TEXT SECTION below:
Picking Up the Apples
The 4th Sunday in Ordinary Time
Today’s Readings: Jer 1: 4-5 and 17-19; Ps 71; 1 Cor 12: 31 – 13: 13; Lk 4: 21-30
A group of sales representatives from Milwaukee were in Chicago for the day to make an important business presentation. As it turned out, their meeting ran late, and the sales reps had to race to Union Station, tickets in hand, to catch their Amtrak train back to Milwaukee.
As the group raced through the main concourse, one guy accidentally knocked over a little table with a basket of apples on it. But the group kept hurrying along without so much as even looking back. With great sighs of relief, they quickly boarded the train.
All but one of them, that is.
One of the men paused, because he felt a twinge of conscience over what his associate had done. So he waved goodbye to his friends and went back into the terminal. He was glad he did. The ten-year-old boy with the apple stand was blind.
End of TEXT SECTION.
**WHAT YOU NEED TO DO:**
1) For each statement, state yes or no according to whether it agrees with the apples story, and quote the words that decide it: (a) The sales representatives' meeting in Chicago ran late. (b) The group stopped to help after the basket of apples was knocked over. (c) The boy with the apple stand was ten years old.
2) Extract from the apples story, word for word, the passage from "One of the men" to "stand was blind.".
None of the lines that follow the apples story are required.
DATA PROVIDED below:
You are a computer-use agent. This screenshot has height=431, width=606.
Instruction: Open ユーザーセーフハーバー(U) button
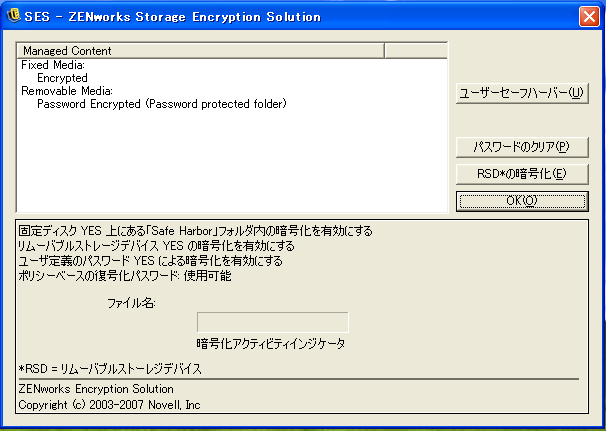521,93
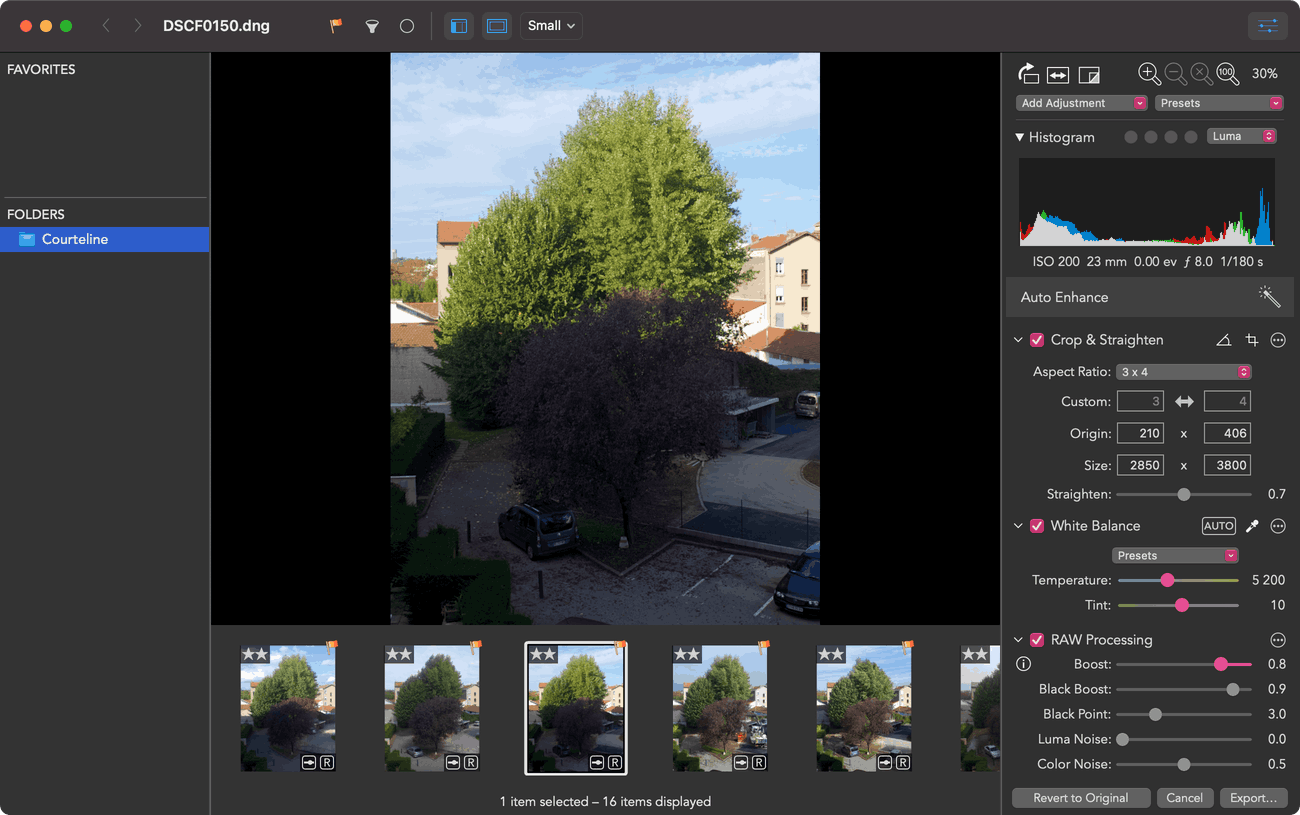The width and height of the screenshot is (1300, 815).
Task: Disable the Crop & Straighten checkbox
Action: pos(1037,340)
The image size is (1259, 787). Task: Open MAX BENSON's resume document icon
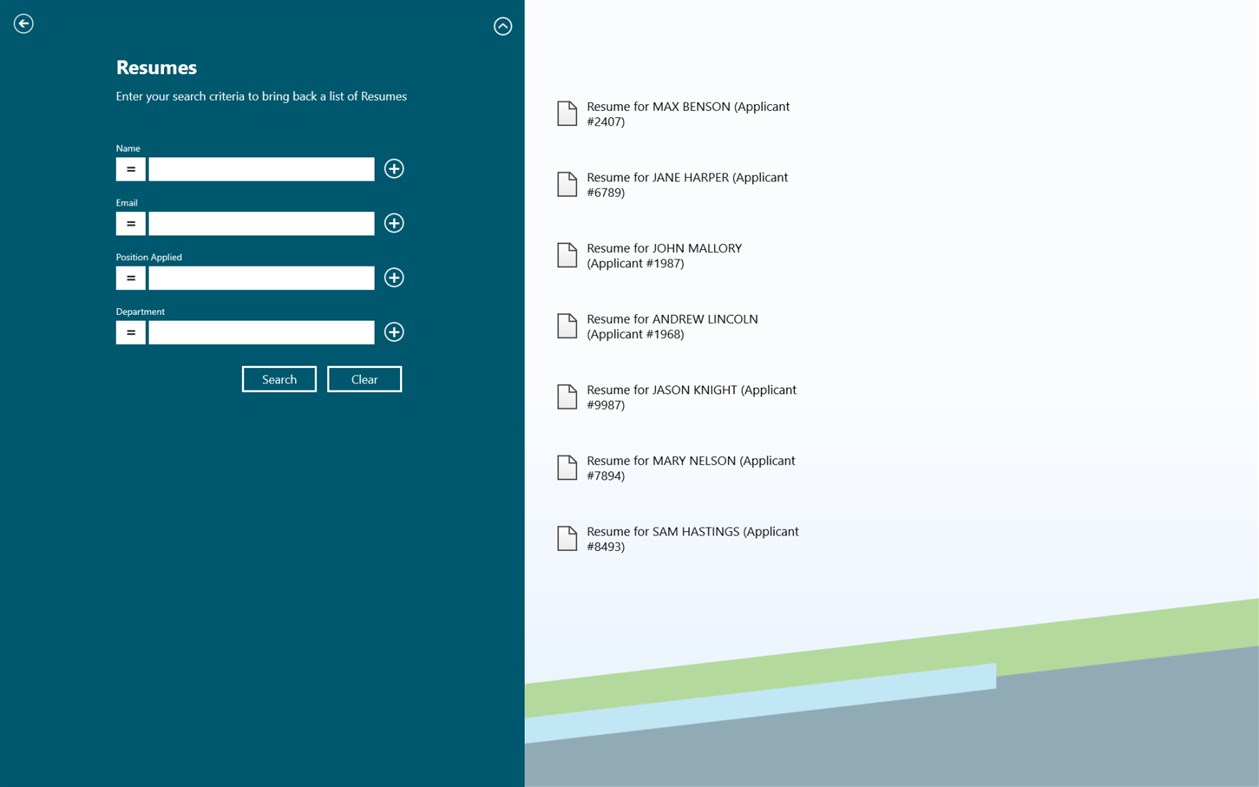pos(568,113)
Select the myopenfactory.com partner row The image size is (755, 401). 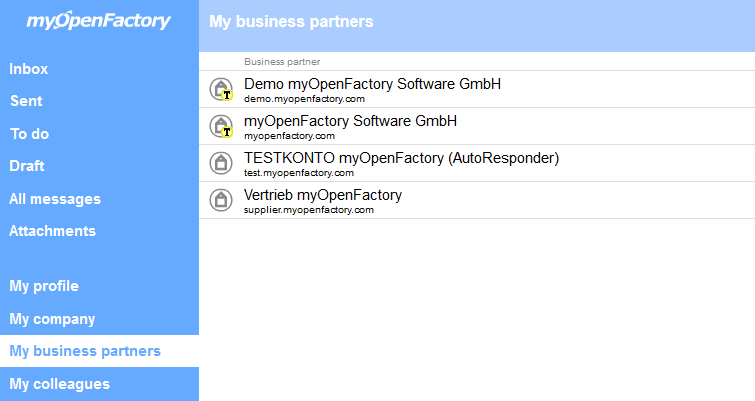[x=477, y=126]
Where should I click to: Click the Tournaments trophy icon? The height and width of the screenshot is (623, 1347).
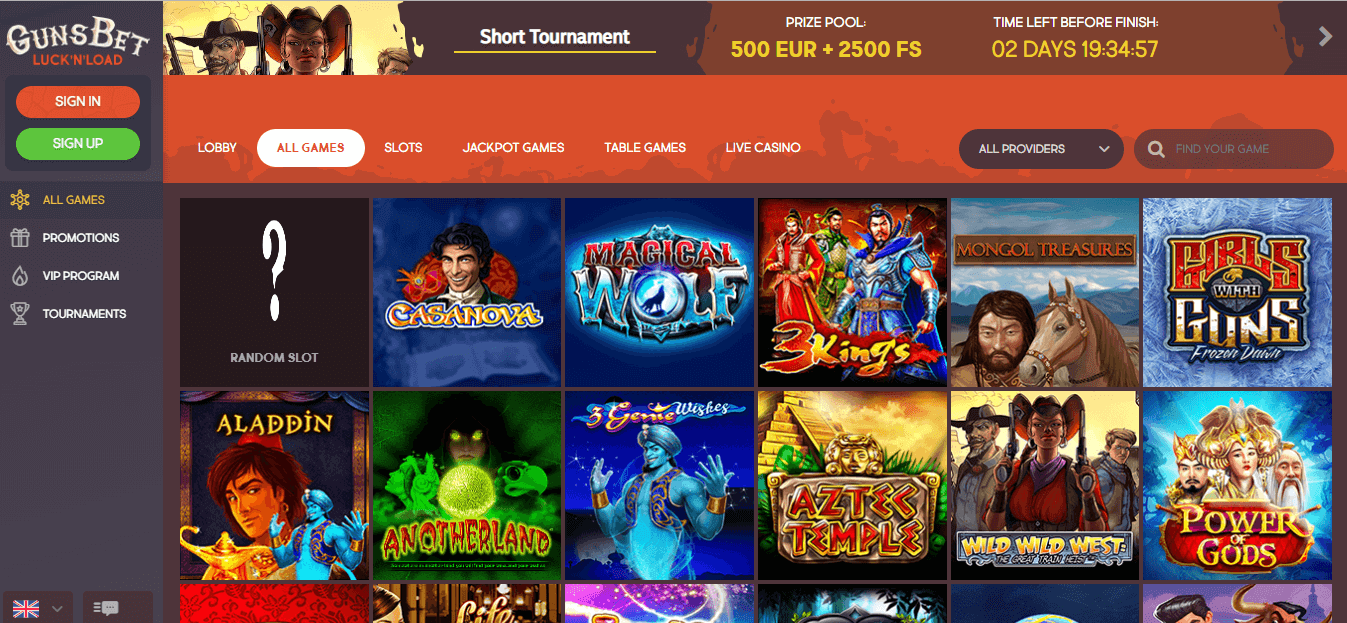[x=20, y=314]

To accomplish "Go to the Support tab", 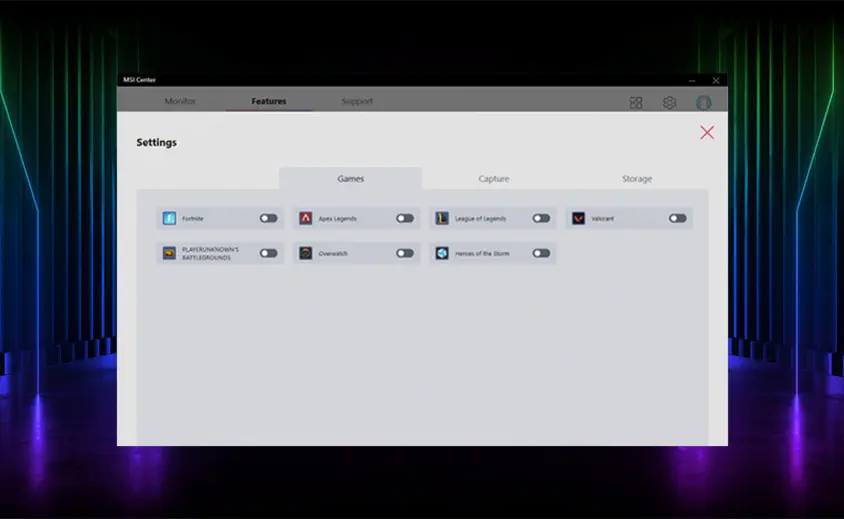I will tap(357, 101).
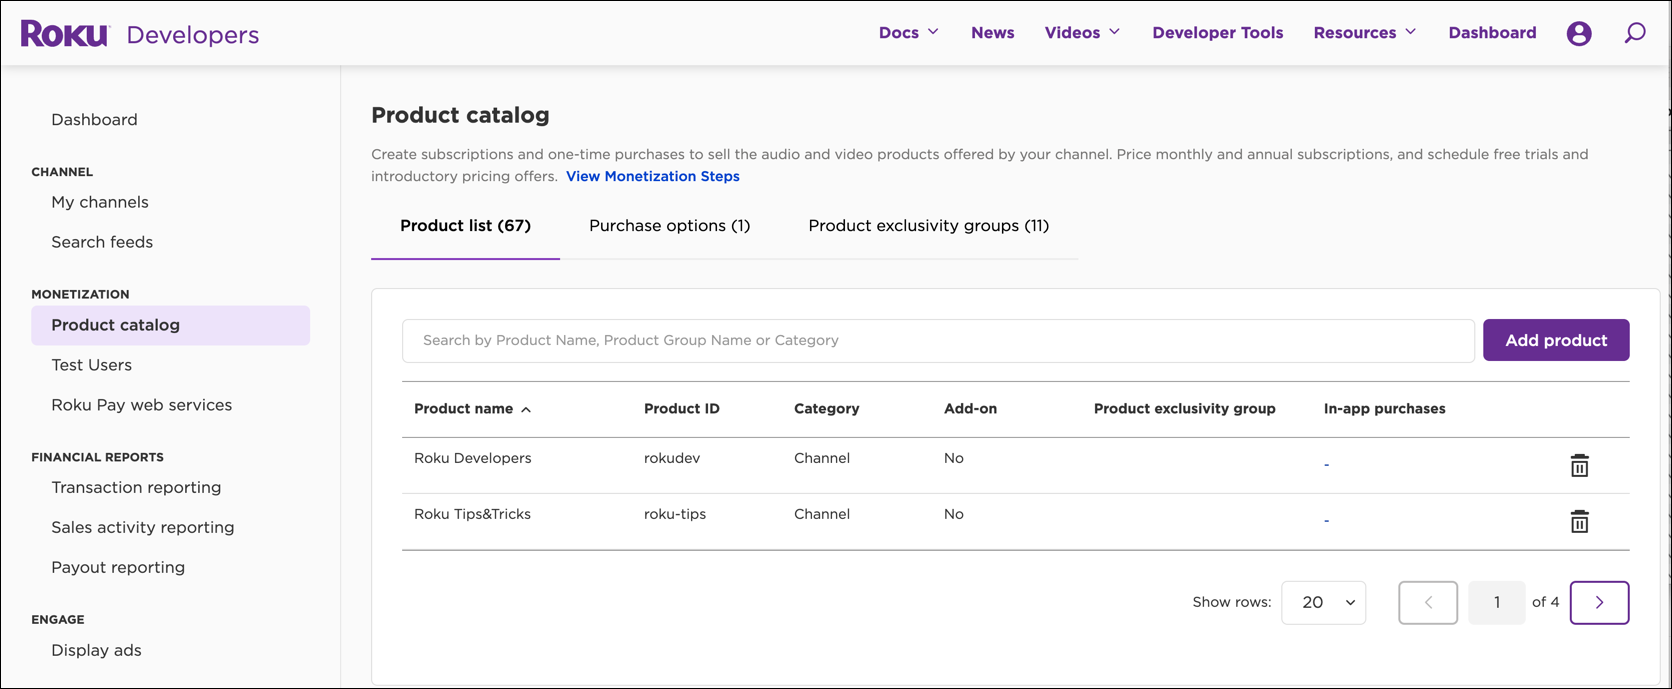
End of DATA PROVIDED.
**TASK-BY-TASK RESULTS:**
1)
(a) Yes: "their meeting ran late"
(b) No: "the group kept hurrying along without so much as even looking back"
(c) Yes: "The ten-year-old boy with the apple stand was blind."

2)
One of the men paused, because he felt a twinge of conscience over what his associate had done. So he waved goodbye to his friends and went back into the terminal. He was glad he did. The ten-year-old boy with the apple stand was blind.